例えどんな厳しい土地でも花が咲き、水は清められ作物が育ち実りのある国となる。


史実にも確かな記録があるのだ。



「やはりか…」


真夜中、アスランは一人王宮内の図書室で調べ物をしていた。
ここ最近の作物に関することだけではなく、気候も安定し尚且つ、ご神体の大樹にも影響が出ていた。

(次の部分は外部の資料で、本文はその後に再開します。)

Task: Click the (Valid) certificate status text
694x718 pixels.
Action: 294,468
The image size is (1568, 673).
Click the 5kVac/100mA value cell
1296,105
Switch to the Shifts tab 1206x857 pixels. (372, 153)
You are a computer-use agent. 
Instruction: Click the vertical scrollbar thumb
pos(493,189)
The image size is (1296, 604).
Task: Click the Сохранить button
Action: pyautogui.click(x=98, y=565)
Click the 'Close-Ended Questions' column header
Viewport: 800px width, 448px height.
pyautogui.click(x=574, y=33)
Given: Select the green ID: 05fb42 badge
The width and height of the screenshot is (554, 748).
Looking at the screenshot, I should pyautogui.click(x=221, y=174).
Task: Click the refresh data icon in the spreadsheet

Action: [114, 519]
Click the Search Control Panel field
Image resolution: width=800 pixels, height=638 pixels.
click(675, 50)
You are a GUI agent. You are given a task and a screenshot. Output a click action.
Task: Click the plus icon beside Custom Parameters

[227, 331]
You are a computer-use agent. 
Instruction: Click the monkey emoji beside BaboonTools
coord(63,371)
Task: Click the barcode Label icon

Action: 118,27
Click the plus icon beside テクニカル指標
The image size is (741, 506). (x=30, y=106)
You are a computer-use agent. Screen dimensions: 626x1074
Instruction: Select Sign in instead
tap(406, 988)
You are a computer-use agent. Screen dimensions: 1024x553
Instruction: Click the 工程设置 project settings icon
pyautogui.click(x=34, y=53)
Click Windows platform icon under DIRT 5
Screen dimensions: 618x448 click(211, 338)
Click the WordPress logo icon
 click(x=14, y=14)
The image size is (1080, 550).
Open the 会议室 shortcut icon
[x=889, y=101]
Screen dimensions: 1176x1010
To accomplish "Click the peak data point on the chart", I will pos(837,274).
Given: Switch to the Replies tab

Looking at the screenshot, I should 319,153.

「グレーテルも加護持ち。しかも豊穣の女神の加護を持っている」

本を閉じながら悩まし気な表情をする。


「加護なんて必要ない」

他の人間からすれば加護があれば交渉によっては高位な立場に立つことができる。
王族に並ぶことも、それこそ聖女として一生大切にされるだろう。


だがアスランはそんなもの望んでいなかった。


「お前は聖女にならなくていい、お姫様にもならなくていいんだ」

前世を思い出しながら憂いの表情で月を見上げる。


グレーテルは権力に執着していなかった。
ずっとそばで権力を持った後の哀れな人生を見て来たのだ。


地位があることは決して幸福ではない。
現にグレーテルは、貴族令嬢であるがために権力争いの犠牲になったのだから。


「お前は俺の隣でいればいい…万一お前の価値を知れば祖国はお前をどうするかなど明らかだ」


婚約破棄をされ、何もかも追いはぎのように奪われ。
そのうえ自由までも奪われ永遠に鳥籠に入れられるなど死ねと言っているようなものだ。


「そんなことは許さない…二度と俺から奪うなんて許さない」


アスランにとって心の拠り所だった。
主君を守る為に命をかけるつもりだったが、心はたった一人の女性にある。


「元屑婚約者を先に潰す必要がある」


二度と奪われないようにするべくアスランは筆を握った。